Gold Bond Bldg. Products Division Nat. Gypsum Co., Shoals Plant v. Review Bd. of Indiana Employment Sec. Division

Decision Date22 June 1976
Docket NumberNo. 2--874A192,2--874A192
Citation349 N.E.2d 258,169 Ind.App. 478
PartiesGOLD BOND BUILDING PRODUCTS DIVISION NATIONAL GYPSUM COMPANY, SHOALS PLANT, Appellant, v. REVIEW BOARD OF the INDIANA EMPLOYMENT SECURITY DIVISION et al., Appellees.
CourtIndiana Appellate Court

William S. Hall, Edward E. Ferguson, Hall & Render, Indianapolis, Charles J. Griffin, Jr., Seyfarth, Shaw, Fairweather & Geraldson, Chicago, Ill., for appellant.

Theodore L. Sendak, Atty. Gen., Robert S. Spear, Deputy Atty. Gen., Indianapolis, for Review Board of Indiana.
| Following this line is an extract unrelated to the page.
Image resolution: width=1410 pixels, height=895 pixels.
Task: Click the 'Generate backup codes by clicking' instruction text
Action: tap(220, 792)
Edward J., Fillenwarth, Jr., Fillenwarth & Fillenwarth, Indianapolis, for appellee Abel.

SULLIVAN, Judge.

The Review Board of the Indiana Employment Security Division (Board) awarded unemployment compensation benefits to Harvey W. Abel and his fellow employee-claimants (hereinafter Claimants), for a period commencing April 26, 1973, the date when Claimants were 'locked out' of the Shoals Plant of their employer, appellant Gold Bond Building Products Division, National Gypsum Co. (Gold Bond). Pursuant to Ind.Ann.Stat. 22--4--17--11 and 22--4--17--12 (Burns Code Ed. 1974), Gold Bond seeks judicial review of the Board's decision, asserting that the decision is 'contrary to law' and contrary to the evidence because Ind.Ann.Stat. 22--4--15--3 (Burns Code Ed. 1974), disqualifies Claimants from receiving benefits in that their unemployment 'is due to a stoppage of work which exists because of a labor dispute . . ..' Finding no error, we affirm the Board's decision.
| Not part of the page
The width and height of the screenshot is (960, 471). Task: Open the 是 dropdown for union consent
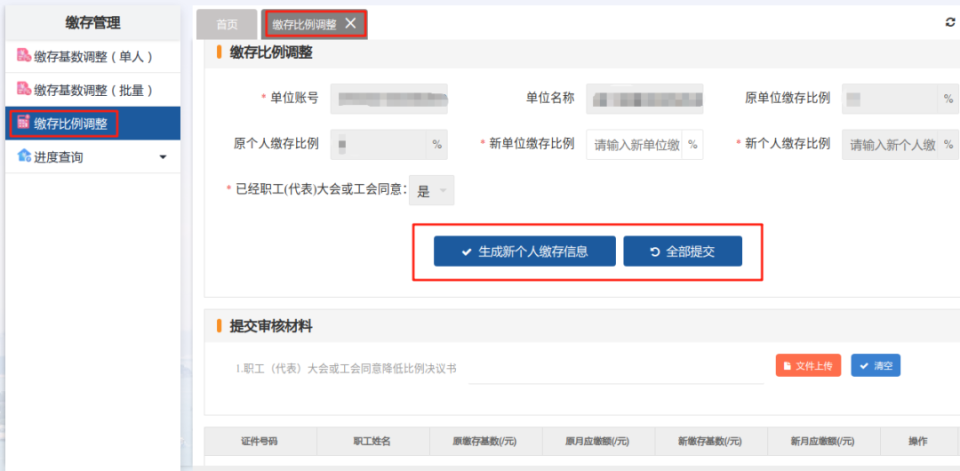pyautogui.click(x=432, y=191)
The Board's detailed 'Statement of Facts' may be summarized as follows:

Claimants were members of, and represented in bargaining sessions by, Local 354 of the United Cement, Lime and Gypsum Workers Upion, which is affiliated with the AFL-CIO as a part of the Federation's Industrial Union Department (IUD). The International Union represented workers at most of Gold Bond's other plants around the United States but, prior to 1973, each Local had a separate and independent contract with Gold Bond at the particular plant. Throughout this controversy Gold Bond has accused the International Union of attempting to coalesce its various local negotiations into one nationwide contract with the Company, thereby increasing the Union's bargaining power. The Union has denied this accusation.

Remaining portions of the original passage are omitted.